As mentioned, it’s a capital intensive business, hence the reason why Flat is simultaneously raising a large credit line from several international venture debt funds. This large pre-seed round is necessary to split some home purchases leveraging capital and debt. Some of the equity will go towards operation, too.
“You need track record and capital to pursue credit,” said Noguera. “This will be announced in the upcoming weeks.”
Federico Antoni from ALLVP explained his reasoning for investing in such a risky model in a couple of tweets.
Winning recipe for raising VC in Latam
Flat’s fundraising process was, in fact, very handcrafted.
“The winning combo to raising capital in Latin America is to include both local and foreign funds,” said Noguera. “Local funds enable local knowledge and expertise, network or contacts, market dynamics understanding.”
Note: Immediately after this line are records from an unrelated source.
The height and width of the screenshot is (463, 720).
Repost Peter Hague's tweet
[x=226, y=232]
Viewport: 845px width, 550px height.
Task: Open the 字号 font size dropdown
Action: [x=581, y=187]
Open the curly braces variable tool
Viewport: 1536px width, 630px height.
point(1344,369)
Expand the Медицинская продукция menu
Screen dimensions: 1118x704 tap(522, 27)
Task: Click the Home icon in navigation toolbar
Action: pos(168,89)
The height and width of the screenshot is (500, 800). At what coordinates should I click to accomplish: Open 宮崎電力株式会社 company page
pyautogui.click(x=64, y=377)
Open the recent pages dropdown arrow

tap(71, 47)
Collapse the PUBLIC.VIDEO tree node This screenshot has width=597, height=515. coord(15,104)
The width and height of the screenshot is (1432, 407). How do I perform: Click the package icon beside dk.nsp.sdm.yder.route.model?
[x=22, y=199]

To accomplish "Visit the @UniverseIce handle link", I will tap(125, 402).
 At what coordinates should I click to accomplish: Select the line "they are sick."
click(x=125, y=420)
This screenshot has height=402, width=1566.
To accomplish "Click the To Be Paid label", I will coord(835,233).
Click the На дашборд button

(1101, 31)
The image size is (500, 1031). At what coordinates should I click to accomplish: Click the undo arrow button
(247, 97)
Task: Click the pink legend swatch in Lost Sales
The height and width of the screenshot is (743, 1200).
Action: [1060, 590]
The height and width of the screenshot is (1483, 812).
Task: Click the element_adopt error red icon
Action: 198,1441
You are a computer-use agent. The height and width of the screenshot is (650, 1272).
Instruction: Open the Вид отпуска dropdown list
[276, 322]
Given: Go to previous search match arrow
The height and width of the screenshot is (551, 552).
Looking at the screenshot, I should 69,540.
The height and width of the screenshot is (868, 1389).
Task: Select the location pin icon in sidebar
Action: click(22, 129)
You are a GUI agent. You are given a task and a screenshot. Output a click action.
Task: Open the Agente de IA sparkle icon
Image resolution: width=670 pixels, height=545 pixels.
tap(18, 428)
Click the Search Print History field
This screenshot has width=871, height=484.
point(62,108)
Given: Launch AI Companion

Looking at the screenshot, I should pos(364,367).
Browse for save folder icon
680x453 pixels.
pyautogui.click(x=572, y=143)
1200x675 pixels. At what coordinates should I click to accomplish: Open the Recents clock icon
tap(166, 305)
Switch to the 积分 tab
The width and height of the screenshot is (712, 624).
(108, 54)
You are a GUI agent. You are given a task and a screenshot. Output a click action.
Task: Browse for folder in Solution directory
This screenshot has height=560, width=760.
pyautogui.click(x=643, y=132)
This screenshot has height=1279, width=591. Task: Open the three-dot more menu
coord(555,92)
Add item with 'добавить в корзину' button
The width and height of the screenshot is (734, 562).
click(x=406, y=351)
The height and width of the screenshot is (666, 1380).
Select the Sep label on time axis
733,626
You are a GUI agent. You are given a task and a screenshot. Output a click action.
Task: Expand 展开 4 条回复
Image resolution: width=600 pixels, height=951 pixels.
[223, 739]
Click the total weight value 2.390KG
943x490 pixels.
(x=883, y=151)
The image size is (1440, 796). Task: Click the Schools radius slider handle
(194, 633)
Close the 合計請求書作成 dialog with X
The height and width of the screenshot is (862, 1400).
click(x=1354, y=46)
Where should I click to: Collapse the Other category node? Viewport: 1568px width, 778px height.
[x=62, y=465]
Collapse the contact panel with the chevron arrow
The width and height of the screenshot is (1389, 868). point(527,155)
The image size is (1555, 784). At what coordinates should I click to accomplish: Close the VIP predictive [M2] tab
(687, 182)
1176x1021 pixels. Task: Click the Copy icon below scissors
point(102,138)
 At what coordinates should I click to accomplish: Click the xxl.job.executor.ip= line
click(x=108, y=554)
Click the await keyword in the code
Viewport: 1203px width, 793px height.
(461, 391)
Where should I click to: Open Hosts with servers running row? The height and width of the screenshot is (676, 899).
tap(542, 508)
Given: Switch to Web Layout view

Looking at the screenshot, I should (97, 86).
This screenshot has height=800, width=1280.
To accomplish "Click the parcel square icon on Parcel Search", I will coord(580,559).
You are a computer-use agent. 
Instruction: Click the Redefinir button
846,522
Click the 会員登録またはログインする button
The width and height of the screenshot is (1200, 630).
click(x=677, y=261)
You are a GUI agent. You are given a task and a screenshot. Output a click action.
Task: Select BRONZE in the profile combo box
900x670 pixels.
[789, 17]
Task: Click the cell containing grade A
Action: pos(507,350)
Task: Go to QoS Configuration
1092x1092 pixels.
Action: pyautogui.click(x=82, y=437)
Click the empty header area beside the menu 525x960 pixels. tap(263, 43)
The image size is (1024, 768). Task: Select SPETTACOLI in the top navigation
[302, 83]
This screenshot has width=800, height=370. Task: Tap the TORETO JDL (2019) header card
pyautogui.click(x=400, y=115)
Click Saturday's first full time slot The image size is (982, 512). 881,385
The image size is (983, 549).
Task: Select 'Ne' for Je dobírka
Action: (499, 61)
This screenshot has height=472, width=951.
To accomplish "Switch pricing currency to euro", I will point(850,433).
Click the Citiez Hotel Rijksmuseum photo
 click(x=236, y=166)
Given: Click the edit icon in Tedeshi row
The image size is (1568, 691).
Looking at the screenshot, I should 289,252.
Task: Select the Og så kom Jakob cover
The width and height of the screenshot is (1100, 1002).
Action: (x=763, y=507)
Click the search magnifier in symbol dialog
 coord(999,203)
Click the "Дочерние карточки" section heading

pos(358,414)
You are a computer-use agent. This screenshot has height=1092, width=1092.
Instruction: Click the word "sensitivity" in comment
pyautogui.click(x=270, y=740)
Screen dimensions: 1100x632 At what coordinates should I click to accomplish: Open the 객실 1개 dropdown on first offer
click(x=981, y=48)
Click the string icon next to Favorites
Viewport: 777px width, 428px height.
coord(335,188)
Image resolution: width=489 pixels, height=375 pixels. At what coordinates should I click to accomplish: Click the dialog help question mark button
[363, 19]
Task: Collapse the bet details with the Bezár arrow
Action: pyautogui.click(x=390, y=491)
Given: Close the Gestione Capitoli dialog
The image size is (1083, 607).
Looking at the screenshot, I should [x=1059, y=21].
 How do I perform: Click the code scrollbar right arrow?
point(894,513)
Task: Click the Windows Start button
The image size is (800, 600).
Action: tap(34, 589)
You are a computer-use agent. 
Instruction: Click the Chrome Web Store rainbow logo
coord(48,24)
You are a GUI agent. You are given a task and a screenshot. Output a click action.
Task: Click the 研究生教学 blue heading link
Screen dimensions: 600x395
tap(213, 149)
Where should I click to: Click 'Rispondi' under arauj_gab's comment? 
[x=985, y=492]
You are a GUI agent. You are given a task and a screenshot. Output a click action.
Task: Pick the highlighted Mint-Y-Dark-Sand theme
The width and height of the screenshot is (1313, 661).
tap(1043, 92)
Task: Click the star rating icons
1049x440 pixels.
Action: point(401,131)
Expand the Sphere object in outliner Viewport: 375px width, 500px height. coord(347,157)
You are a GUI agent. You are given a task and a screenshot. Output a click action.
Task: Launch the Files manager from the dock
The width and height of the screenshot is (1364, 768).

Noguera also believes that international funds provide certainty, scalability and the probability of raising larger rounds eventually.
“NextBillion Ventures previously invested in Brazil’s EmCasa, and had a lot of experience in proptech. Also, the partners are both former IFC’s, well connected in Silicon Valley.”
Joe Montana, the famous U.S. quarterback, is a GP at Liquid Ventures who already invested in well-known Latin American startups including Rappi and Grin. Picus Capital is a German fund that has also previously invested in iBuying models, so this deal seems to align with past ones.
Intrigued by this matter, I also asked Noguera why he did raise such a large round right from the start. After all, he could have chosen to go through previous acceleration programs such as Y Combinator.
Well, Noguera believes that although YC is the best accelerator in the world, the amount of capital Flat needed to launch corresponded to a larger amount. At least, more than what most accelerators can initially provide.
Latin America may share similar issues in the real estate industry. However, the founder says that his main priority is to offer a wider range of proptech products in Mexico before launching elsewhere.